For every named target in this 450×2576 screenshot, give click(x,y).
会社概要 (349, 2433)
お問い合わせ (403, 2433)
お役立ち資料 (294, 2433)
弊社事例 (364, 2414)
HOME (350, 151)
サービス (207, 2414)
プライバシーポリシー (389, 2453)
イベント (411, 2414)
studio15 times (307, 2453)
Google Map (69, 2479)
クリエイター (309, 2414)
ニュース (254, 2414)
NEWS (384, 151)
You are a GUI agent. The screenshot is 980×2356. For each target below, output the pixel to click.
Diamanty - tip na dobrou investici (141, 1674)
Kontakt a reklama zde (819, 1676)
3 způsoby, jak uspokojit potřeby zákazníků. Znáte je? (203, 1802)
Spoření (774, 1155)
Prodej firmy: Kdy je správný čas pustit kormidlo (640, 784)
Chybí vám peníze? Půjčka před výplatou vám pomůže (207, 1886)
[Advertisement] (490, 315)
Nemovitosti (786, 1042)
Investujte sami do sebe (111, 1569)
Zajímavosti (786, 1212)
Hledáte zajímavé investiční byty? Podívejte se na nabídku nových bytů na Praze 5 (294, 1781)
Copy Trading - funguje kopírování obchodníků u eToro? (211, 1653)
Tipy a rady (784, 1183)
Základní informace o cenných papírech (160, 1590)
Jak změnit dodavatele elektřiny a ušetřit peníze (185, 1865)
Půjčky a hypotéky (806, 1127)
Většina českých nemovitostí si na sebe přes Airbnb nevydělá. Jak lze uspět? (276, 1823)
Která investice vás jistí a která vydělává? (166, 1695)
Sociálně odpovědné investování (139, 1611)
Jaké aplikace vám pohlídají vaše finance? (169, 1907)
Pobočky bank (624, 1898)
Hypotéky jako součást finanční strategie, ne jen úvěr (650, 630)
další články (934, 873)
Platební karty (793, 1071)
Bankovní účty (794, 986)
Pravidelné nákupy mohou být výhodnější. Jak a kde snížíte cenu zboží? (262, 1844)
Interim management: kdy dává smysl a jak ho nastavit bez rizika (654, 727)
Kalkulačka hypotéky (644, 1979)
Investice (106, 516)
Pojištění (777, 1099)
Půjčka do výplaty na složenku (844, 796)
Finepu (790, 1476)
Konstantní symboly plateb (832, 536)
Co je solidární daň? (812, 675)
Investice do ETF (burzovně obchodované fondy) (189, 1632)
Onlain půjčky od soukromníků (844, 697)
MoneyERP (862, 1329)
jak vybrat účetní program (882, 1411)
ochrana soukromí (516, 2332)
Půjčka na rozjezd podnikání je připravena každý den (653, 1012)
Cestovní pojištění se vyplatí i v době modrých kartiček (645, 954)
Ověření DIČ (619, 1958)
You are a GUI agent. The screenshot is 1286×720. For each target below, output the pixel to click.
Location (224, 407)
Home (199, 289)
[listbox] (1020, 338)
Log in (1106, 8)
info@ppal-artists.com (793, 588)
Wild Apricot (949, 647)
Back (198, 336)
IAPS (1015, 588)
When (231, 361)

◆ ◆ ◆ ◆ ◆

Problem statement: Copy out all the lines above word for word.

Task answer:
For every named target in this 450×2576 screenshot, give click(x,y).
会社概要 (349, 2433)
お問い合わせ (403, 2433)
お役立ち資料 (294, 2433)
弊社事例 (364, 2414)
HOME (350, 151)
サービス (207, 2414)
プライバシーポリシー (389, 2453)
イベント (411, 2414)
studio15 times (307, 2453)
Google Map (69, 2479)
クリエイター (309, 2414)
ニュース (254, 2414)
NEWS (384, 151)
You are a GUI agent. The screenshot is 980×2356. For each target below, output the pixel to click.
Diamanty - tip na dobrou investici (141, 1674)
Kontakt a reklama zde (819, 1676)
3 způsoby, jak uspokojit potřeby zákazníků. Znáte je? (203, 1802)
Spoření (774, 1155)
Prodej firmy: Kdy je správný čas pustit kormidlo (640, 784)
Chybí vám peníze? Půjčka před výplatou vám pomůže (207, 1886)
[Advertisement] (490, 315)
Nemovitosti (786, 1042)
Investujte sami do sebe (111, 1569)
Zajímavosti (786, 1212)
Hledáte zajímavé investiční byty? Podívejte se na nabídku nových bytů na Praze 5 (294, 1781)
Copy Trading - funguje kopírování obchodníků u eToro? (211, 1653)
Tipy a rady (784, 1183)
Základní informace o cenných papírech (160, 1590)
Jak změnit dodavatele elektřiny a ušetřit peníze (185, 1865)
Půjčky a hypotéky (806, 1127)
Většina českých nemovitostí si na sebe přes Airbnb nevydělá. Jak lze uspět? (276, 1823)
Která investice vás jistí a která vydělává? (166, 1695)
Sociálně odpovědné investování (139, 1611)
Jaké aplikace vám pohlídají vaše finance? (169, 1907)
Pobočky bank (624, 1898)
Hypotéky jako součást finanční strategie, ne jen úvěr (650, 630)
další články (934, 873)
Platební karty (793, 1071)
Bankovní účty (794, 986)
Pravidelné nákupy mohou být výhodnější. Jak a kde snížíte cenu zboží? (262, 1844)
Interim management: kdy dává smysl a jak ho nastavit bez rizika (654, 727)
Kalkulačka hypotéky (644, 1979)
Investice (106, 516)
Pojištění (777, 1099)
Půjčka do výplaty na složenku (844, 796)
Finepu (790, 1476)
Konstantní symboly plateb (832, 536)
Co je solidární daň? (812, 675)
Investice do ETF (burzovně obchodované fondy) (189, 1632)
Onlain půjčky od soukromníků (844, 697)
MoneyERP (862, 1329)
jak vybrat účetní program (882, 1411)
ochrana soukromí (516, 2332)
Půjčka na rozjezd podnikání je připravena každý den (653, 1012)
Cestovní pojištění se vyplatí i v době modrých kartiček (645, 954)
Ověření DIČ (619, 1958)
You are a GUI agent. The screenshot is 1286×720. For each target below, output the pixel to click.
Location (224, 407)
Home (199, 289)
[listbox] (1020, 338)
Log in (1106, 8)
info@ppal-artists.com (793, 588)
Wild Apricot (949, 647)
Back (198, 336)
IAPS (1015, 588)
When (231, 361)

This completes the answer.